Jean-René Huguenin, « une voix au-delà de son époque »

Source [Institut Iliade] : C’est par cette formule que Christian Authier rend compte dans Le Figaro littéraire de l’édition en collection Bouquins de l’intégrale des écrits de Jean-René Huguenin. L’occasion de mieux comprendre un auteur qui ne cesse de parler, à chaque génération, à quelques « cœurs aventureux ».

Sont réunis dans cette édition de plus de 1000 pages, outre ses classiques, à savoir son unique roman et son journal, plusieurs inédits, ses nombreux articles et des hommages signés François Mauriac, Bertrand Poirot-Delpech, François Bott ou encore Julien Gracq. Professeur d’Huguenin au lycée Claude-Bernard, c’est ce dernier qui l’a sans doute le mieux saisi : « Il y avait quelque chose en lui qui rappelait obstinément le plein vent, (…) de la race qui brûle ses cahiers (et) l’envie irrésistible qui lui vient de mettre le feu à sa vie, quand il s’aperçoit que le monde autour de lui a déjà commencé de vieillir. »

Cette initiative éditoriale est bienvenue, tant l’auteur de La Côte sauvage (1960) reste en partie méconnu du grand public. Né en 1936 à Paris dans une famille d’origine bretonne, Jean-René Huguenin publie ses premiers articles à dix-huit ans dans la revue La Table Ronde. Il collabore ensuite au journal Arts, également dirigé par Jacques Laurent, auquel il livre des critiques remarquées, aux Lettres françaises, et participe à la création de Tel Quel avec Philippe Solers, Jean-Edern Hallier et Renaud Matignon.
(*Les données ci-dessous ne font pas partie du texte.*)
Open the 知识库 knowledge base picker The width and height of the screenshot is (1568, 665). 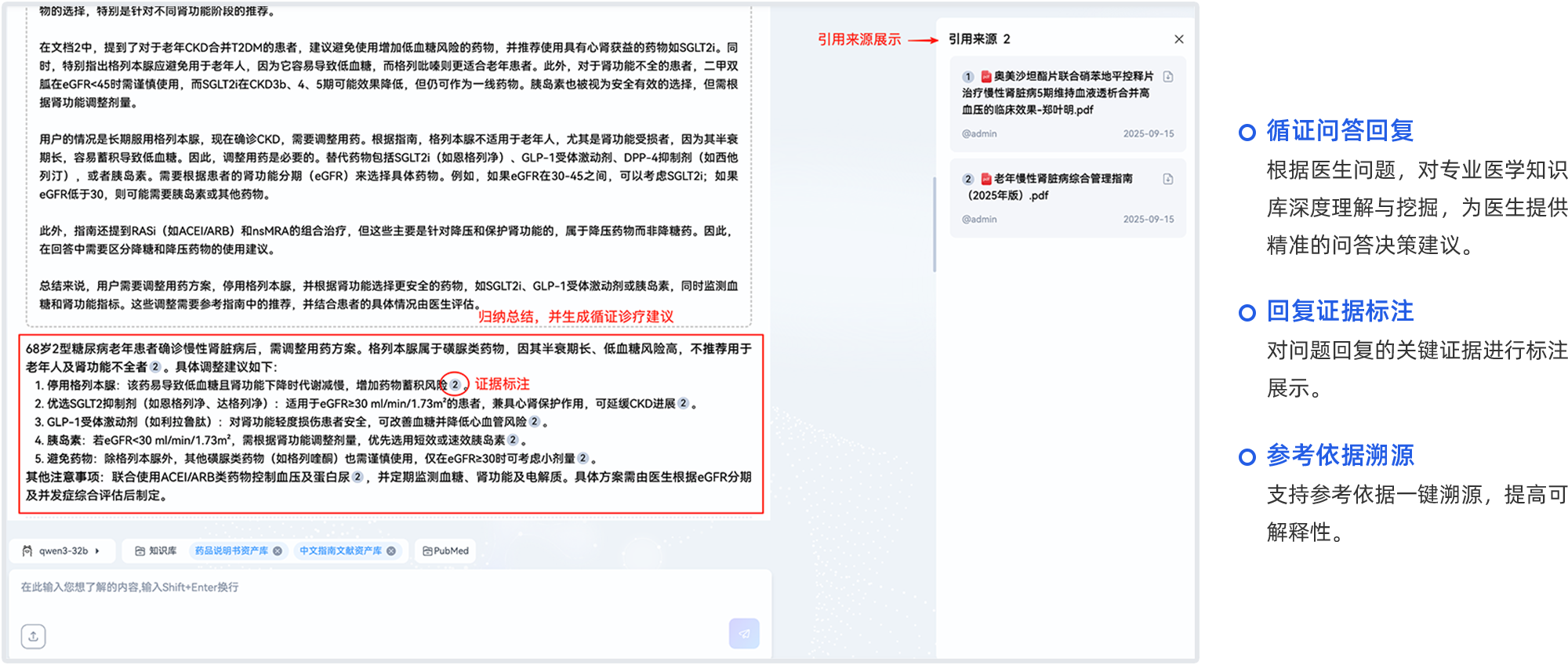pyautogui.click(x=155, y=551)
Salué notamment par François Mauriac, Julien Gracq et Aragon, son premier et unique roman manque de peu le Goncourt. Cet envoûtant adieu à l’enfance au pays des Abers le fait entrer avec éclat dans la carrière littéraire. Deux ans plus tard et moins d’une semaine avant son aîné Roger Nimier, en septembre 1962, il se tue dans un accident de la route. Il a 26 ans.
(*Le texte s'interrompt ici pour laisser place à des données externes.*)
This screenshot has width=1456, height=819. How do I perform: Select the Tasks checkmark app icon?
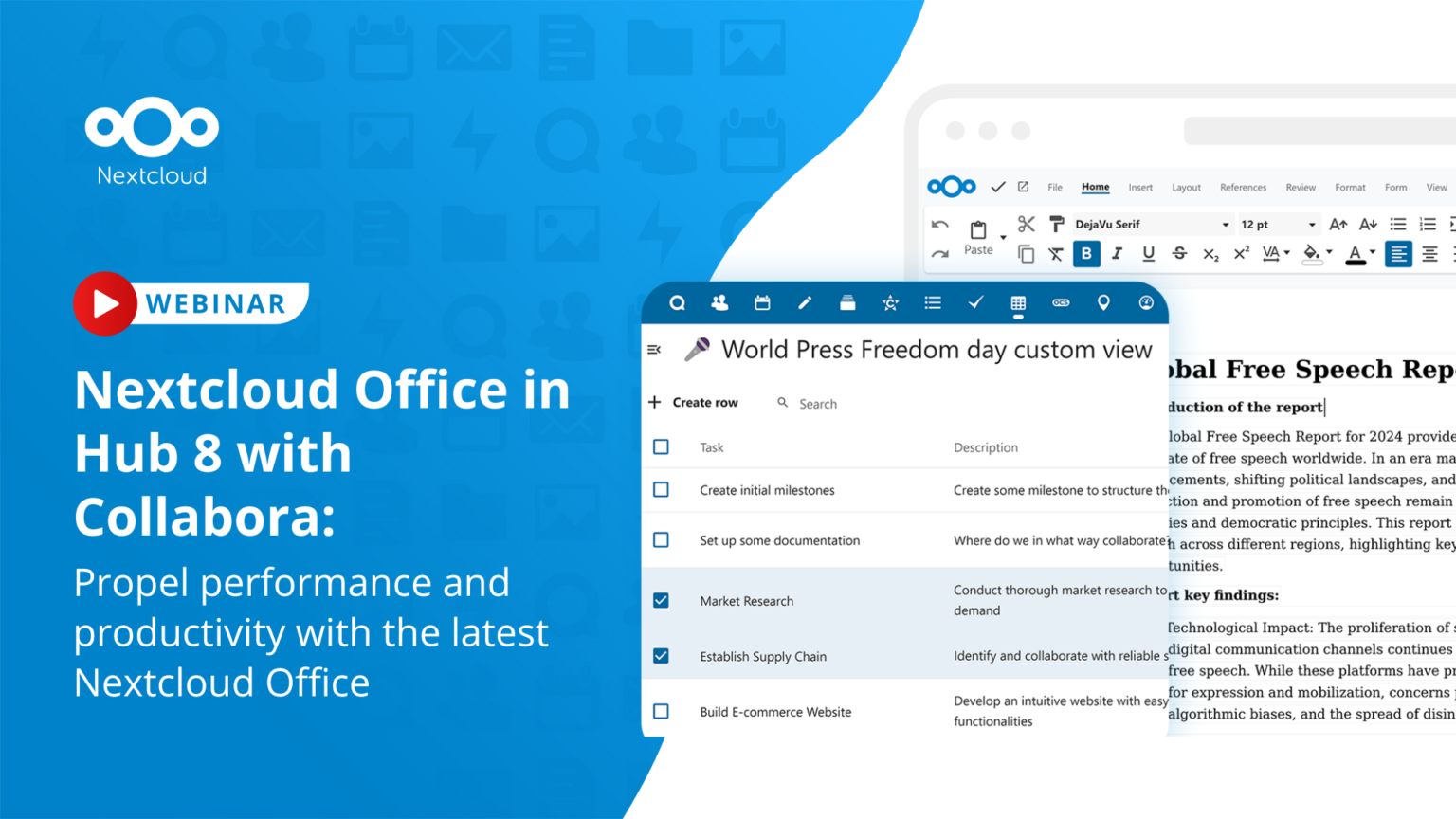coord(975,302)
Tant de ferveur dans la solitude…

Sa mort précoce et brutale ne suffit pas à faire d’Huguenin l’écrivain de l’éternelle jeunesse. Ce sont ses quelques écrits qui, par leurs injonctions à la hauteur, à l’exigence et à la beauté, résonnent encore, à chaque génération, dans quelques cœurs où bat le naturel dégoût de la mentalité de boutiquier qui préfère, à l’honneur de vivre, l’aspiration au confort et le souci de faire carrière. « Tant de ferveur dans la solitude, et un certain prosélytisme de l’individualisme le menaient parfois à contester sans mesure les aspirations collectives, les espoirs politiques, les volontés militantes », écrit Poirot-Delpech dans son hommage publié dans Les Lettres françaises au lendemain de sa mort. « Mais son idéal de rigueur personnelle le plaçait au-dessus des confusions de la génération immédiatement précédente en le faisant parier l’amour contre le mol érotisme, l’enthousiasme contre la tristesse vague, la générosité contre le verbalisme altruiste. »
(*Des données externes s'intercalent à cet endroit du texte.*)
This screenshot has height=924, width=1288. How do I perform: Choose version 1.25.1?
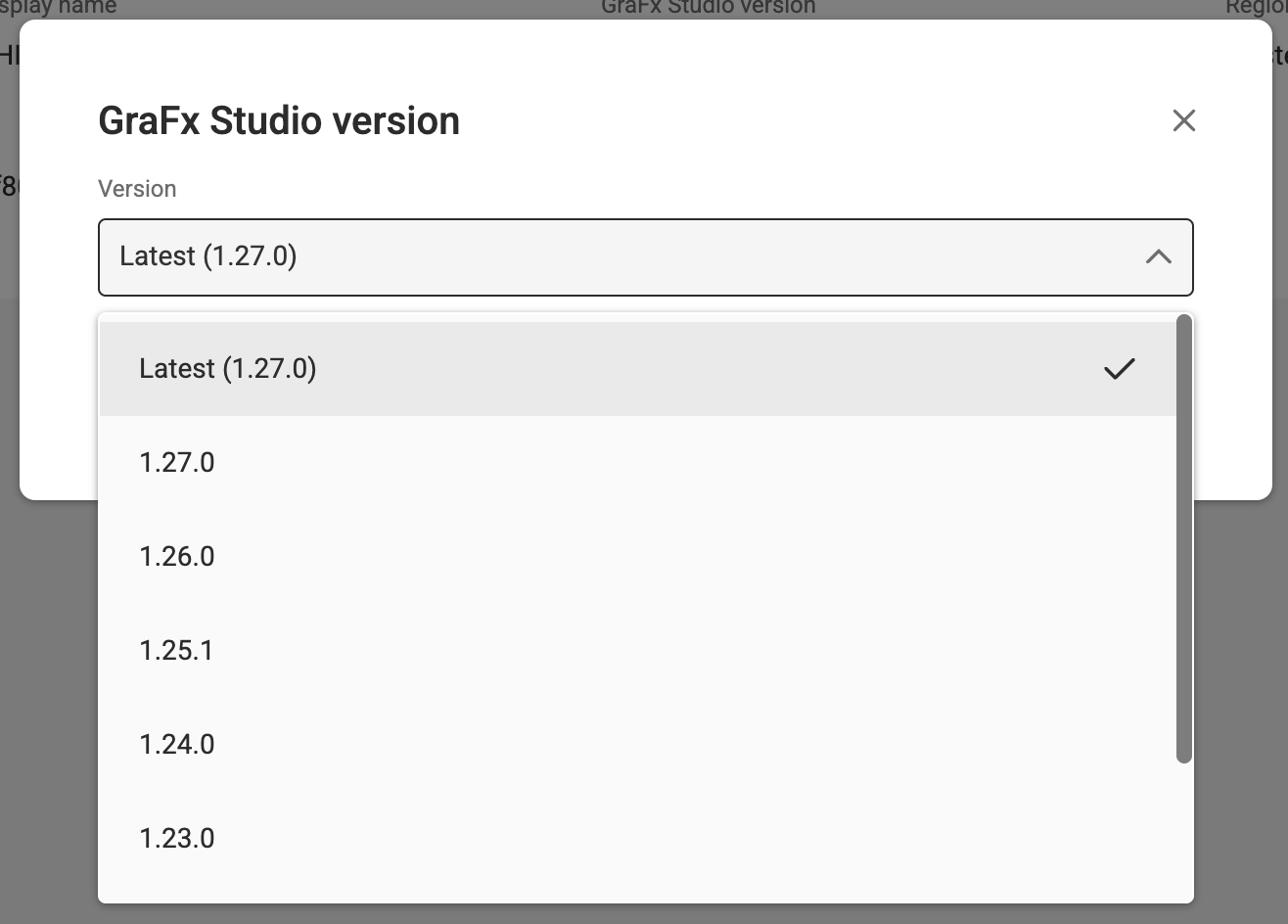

Ses romans, dont des inédits proposés dans cette édition, traitent d’amitiés exigeantes et d’amours impossibles, à peine naissantes et déjà crépusculaires. Ses articles attestent d’un tempérament de nature « réactionnaire », car en butte à la sécheresse et à la médiocrité de l’époque, alors que la France s’enfonce doucement dans les Trente Glorieuses. Son Journal reste cependant l’œuvre suprême. Il est un viatique pour « l’aristocratie d’âmes fortes » qu’il appelait de ses vœux. Terriblement grave et romantique, marqué par la quête d’absolu et de perfection, ainsi que par une sourde inquiétude spirituelle qu’accompagne une urgence à vivre et à créer, repoussant sans jamais cesser de la caresser « la tentation du désespoir », Huguenin y apparaît comme « ce jeune homme mort qui avait pris d’avance la mesure de sa dépouille » (Mauriac).